Data Lake Analytics (DLA) is a next-generation big data solution that separates data computing from data storage. DLA can archive messages and database data and build data warehouses in real time. The supported databases include relational databases, PolarDB databases, and NoSQL databases. In addition, DLA provides the serverless Spark and Presto engines to meet the requirements for online interactive search, stream processing, batch processing, and machine learning. DLA is a competitive solution that migrates a traditional Hadoop solution to the cloud.

DLA supports the pay-per-byte and pay-per-CU billing types.
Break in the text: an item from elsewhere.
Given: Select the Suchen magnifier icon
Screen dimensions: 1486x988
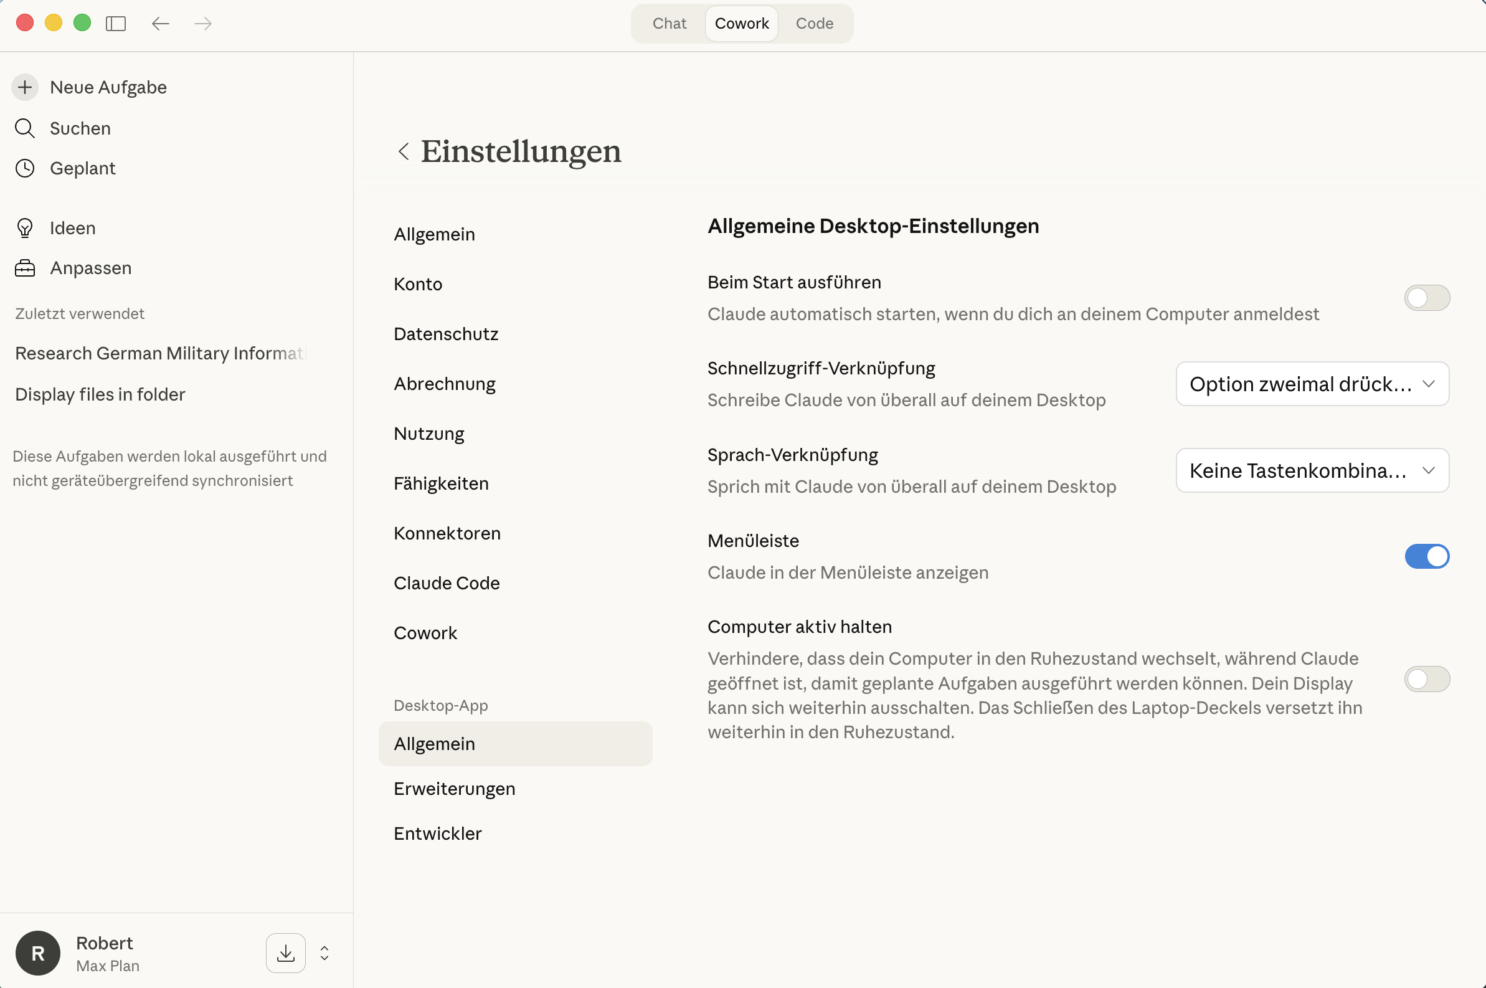Looking at the screenshot, I should click(x=25, y=128).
The serverless Presto engine supports the two billing types. The serverless Spark engine supports only the pay-per-CU billing type. For more information about the differences between the two billing types, see Differences between pay-per-byte and pay-per-CU.

Data sources supported by DLA

For more information about the data sources that are supported by the serverless Spark and Presto engines of DLA, see Compatibility matrix for data sources and SQL statements.
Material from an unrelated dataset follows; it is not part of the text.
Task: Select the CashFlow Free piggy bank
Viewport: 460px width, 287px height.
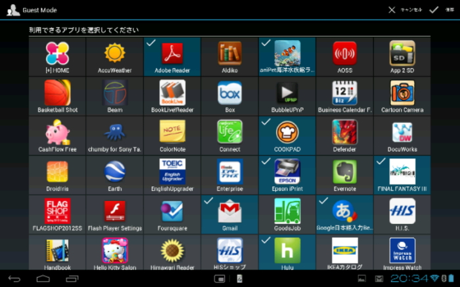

Data source Serverless Presto engine Serverless Spark engine
OSS Supported Supported
ApsaraDB RDS Supported Supported
PolarDB Supported Supported
ApsaraDB for HBase To be supported Supported
MongoDB Supported To be supported
Tablestore Supported Supported
AnalyticDB MySQL 2.0 Supported Supported
AnalyticDB MySQL 3.0 Supported Supported
AnalyticDB PostgreSQL Supported Supported
MaxCompute Supported Supported
Elasticsearch Supported Supported
Cassandra Supported Supported
Kudu Supported Supported
Self-managed Druid database hosted on an Elastic Compute Service (ECS) instance Supported Supported

Features

DLA provides an end-to-end cloud-native data lake analytics and computing solution for data that is stored in Object Storage Service (OSS). DLA has the following benefits that help address various issues:

  • End-to-end data lake solution: This solution enables efficient data ingestion, extract, transform, load (ETL), machine learning, and interactive analytics. DLA provides Data Lake Formation (DLF) and serverless Presto and Spark engines.
  • Secure data processing: DLA helps prevent data misuse because all tables in databases and the stored data of DLA have separate security solutions.
  • Cost-effective data processing: The serverless cloud-native data processing solution of DLA is cost-effective.
  • Smooth evolution: DLA ensures a smooth evolution from a Hadoop system to a data lake solution.

Support for serverless Presto and Spark engines

The serverless Presto engine of DLA is developed based on Apache Presto. All the computing works are implemented by the memory. The serverless Presto engine delivers a high-performance and interactive analytics experience so that analytic results are returned within seconds. The serverless Spark engine is developed based on Apache Spark and is compatible with all the APIs provided by Apache Spark.

We recommend that you use the serverless Spark engine of DLA in the following scenarios:

  • Code must be customized or SQL statements cannot meet your business requirements.
  • A large amount of data needs to be cleansed. For example, one terabyte to one petabyte of data stored in OSS must be cleansed per day.
  • A wide range of algorithms must be supported. The serverless Spark engine of DLA supports all Spark algorithms.
  • Streaming must be supported.